Architecting teamtask / list: As a kubernetes controller

See previous posting for more details on the Teamtask / List algorithm.

Quick summary:  The algorithm has been called List because it can be used in the most basic use case, but frequently desired use case of needing to perform an action on multiple items, given a list of 100 hostnames for example, ping each one and see if it responds, track status of whether the hostname has been processed, so that if the script has to be restarted we don’t have to repeat work.  Turns out though, that if the implementation successfully implements a mutex, such as by the correct use of a database, multiple clients can help to process the list resulting in a well orchestrated distributed processing engine, (hence, Teamtask).

List has been implemented most recently as a webapi covering all the use cases one would expect, and placing this into a container as a microservice along with a database and respective helm chart is the next step.  But what about beyond that?

List works by breaking up a list of items into blocks for processing, by selecting an appropriate size the server will not carry a high cpu load or be busy.  Additionally a main List implementation can be used to hand out very large blocks, which secondary List servers can consume and then break up into smaller chunks for their clients, further reducing the load on the main server.  A misconfigured Job though, say of blocksize one, with millions of items to process and hundreds of clients could produce some peak resource consumption unnecessarily.  With this in mind, what if we were to use a controller in Kubernetes itsself?

Kubernetes at its core is a controller engine.  Controllers recognize yaml defined objects such as deployments, services, and ingresses.  Kubernetes is used around a certain set of controllers related to container management but really, we can create controllers for almost anything.  We could create a controller that knows how to play Tic-Tac-Toe for example, defining a game with a current state in a yaml.  A controller recognizing the yaml could see that the state indicates a move needs to be made and could make a move and update the status of the object / yaml.  One could see how such a system could be used to coordinate many games and through the nature of kubernetes, everything would scale, in the same way kubernetes manages the state of hundreds of deployments it could manage the state of multiple instances of a game.

As an excuse to write a kubernetes controller just for fun we could implement List.  A yaml with an api could define a List to process.  The controller could then create a block, or a few blocks, for clients to process.  The original List could define how many items to process, the size of a block to use, who has permissions to work on the blocks, etc …  The idea of a “client” could also be a controller within kubernetes.  This could be implemented in a similar way like how argocd recognizes an applicationset and upon processing creates one or more applications, which it also knows how to process.  By using kubernetes we could use its database and not have to deploy our own.  Potentially, resources could get out of hand if misconfigured, so safety checks would need to be put in place, but with our merging algorithm as described before the “behind the scenes kubernetes database” use should and cpu use should minimal on the list management side.

Such a controller would get all the benefits of using kubernetes, we could take advantage of built in error checking and status of the type we see with pods and scaling.  Such an implementation would lead to some fun investigations, how exactly does kubernetes manage all the pods it manages, is it checking them one at a time or all at one, a few at a time.  Whatever algorithm kubernetes uses to manage pods would be the same algorithm used to manage the list blocks.  Probably there are some built in limits to keep things sane, and perhaps we could take advantage of those.

**SUPPLIED DATA:**
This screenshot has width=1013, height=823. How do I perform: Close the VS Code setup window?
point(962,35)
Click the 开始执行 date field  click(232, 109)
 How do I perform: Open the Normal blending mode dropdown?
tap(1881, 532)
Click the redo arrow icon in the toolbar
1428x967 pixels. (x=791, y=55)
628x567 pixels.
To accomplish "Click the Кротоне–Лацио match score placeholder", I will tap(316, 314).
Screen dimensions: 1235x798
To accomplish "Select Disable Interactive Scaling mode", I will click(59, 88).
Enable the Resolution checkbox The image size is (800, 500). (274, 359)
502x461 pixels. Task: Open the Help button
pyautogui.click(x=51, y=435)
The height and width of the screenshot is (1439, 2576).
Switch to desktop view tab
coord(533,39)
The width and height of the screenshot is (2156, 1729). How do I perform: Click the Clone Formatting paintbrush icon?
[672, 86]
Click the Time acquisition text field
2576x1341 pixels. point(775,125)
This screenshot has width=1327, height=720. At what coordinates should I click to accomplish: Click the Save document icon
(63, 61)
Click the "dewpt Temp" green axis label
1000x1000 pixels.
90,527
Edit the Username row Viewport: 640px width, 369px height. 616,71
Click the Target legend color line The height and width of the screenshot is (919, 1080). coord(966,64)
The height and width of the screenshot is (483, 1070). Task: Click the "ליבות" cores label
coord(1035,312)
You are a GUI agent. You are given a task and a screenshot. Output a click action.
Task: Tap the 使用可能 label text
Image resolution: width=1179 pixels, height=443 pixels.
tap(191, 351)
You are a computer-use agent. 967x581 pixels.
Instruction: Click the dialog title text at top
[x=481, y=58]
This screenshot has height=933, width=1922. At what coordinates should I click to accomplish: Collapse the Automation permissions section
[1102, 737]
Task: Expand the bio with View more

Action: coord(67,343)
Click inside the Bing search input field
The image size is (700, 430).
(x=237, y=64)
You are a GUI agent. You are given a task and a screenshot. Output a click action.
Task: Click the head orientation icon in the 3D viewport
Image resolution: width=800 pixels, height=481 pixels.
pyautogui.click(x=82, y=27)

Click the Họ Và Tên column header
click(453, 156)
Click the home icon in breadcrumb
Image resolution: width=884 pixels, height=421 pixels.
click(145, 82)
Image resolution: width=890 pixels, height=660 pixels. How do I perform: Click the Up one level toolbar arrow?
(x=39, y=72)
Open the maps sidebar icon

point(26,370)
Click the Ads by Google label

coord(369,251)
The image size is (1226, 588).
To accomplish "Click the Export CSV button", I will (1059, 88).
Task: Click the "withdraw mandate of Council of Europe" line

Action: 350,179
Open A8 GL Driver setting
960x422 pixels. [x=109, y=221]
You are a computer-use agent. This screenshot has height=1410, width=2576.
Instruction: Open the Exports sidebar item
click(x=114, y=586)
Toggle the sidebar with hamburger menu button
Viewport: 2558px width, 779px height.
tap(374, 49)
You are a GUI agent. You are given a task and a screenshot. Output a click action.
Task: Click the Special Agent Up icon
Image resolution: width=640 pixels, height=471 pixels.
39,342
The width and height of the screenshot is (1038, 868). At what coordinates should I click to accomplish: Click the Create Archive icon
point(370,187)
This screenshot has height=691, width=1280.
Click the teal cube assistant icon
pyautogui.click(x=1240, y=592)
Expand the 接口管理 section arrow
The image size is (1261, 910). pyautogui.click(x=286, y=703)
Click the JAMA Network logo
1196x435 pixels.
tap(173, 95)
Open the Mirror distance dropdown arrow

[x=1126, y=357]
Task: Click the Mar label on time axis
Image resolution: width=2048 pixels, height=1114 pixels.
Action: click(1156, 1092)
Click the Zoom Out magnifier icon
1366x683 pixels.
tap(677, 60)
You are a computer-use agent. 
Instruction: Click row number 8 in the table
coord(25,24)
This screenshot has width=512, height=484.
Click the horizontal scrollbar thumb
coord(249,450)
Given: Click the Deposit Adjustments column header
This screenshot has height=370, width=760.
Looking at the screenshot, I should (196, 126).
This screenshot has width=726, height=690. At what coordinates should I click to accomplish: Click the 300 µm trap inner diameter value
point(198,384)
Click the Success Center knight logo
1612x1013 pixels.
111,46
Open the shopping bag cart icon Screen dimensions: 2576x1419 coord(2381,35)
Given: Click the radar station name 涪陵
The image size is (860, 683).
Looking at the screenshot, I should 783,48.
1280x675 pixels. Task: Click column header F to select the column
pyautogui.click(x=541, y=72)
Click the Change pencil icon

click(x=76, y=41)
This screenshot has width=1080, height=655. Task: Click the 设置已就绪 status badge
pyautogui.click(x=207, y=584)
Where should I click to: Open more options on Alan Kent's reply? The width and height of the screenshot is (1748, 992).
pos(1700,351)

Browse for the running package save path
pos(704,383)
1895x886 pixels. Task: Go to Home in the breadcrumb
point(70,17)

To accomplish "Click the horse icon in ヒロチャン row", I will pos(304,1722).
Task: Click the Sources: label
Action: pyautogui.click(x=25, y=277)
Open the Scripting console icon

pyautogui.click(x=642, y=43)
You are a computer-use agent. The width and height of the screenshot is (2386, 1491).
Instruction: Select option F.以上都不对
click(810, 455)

**AIM OF THE TASK:** Repeat word for word everything from "List works by" down to "in Kubernetes itsself?" in the post above about running List as a Kubernetes controller.

**EXERCISE OUTPUT:**
List works by breaking up a list of items into blocks for processing, by selecting an appropriate size the server will not carry a high cpu load or be busy.  Additionally a main List implementation can be used to hand out very large blocks, which secondary List servers can consume and then break up into smaller chunks for their clients, further reducing the load on the main server.  A misconfigured Job though, say of blocksize one, with millions of items to process and hundreds of clients could produce some peak resource consumption unnecessarily.  With this in mind, what if we were to use a controller in Kubernetes itsself?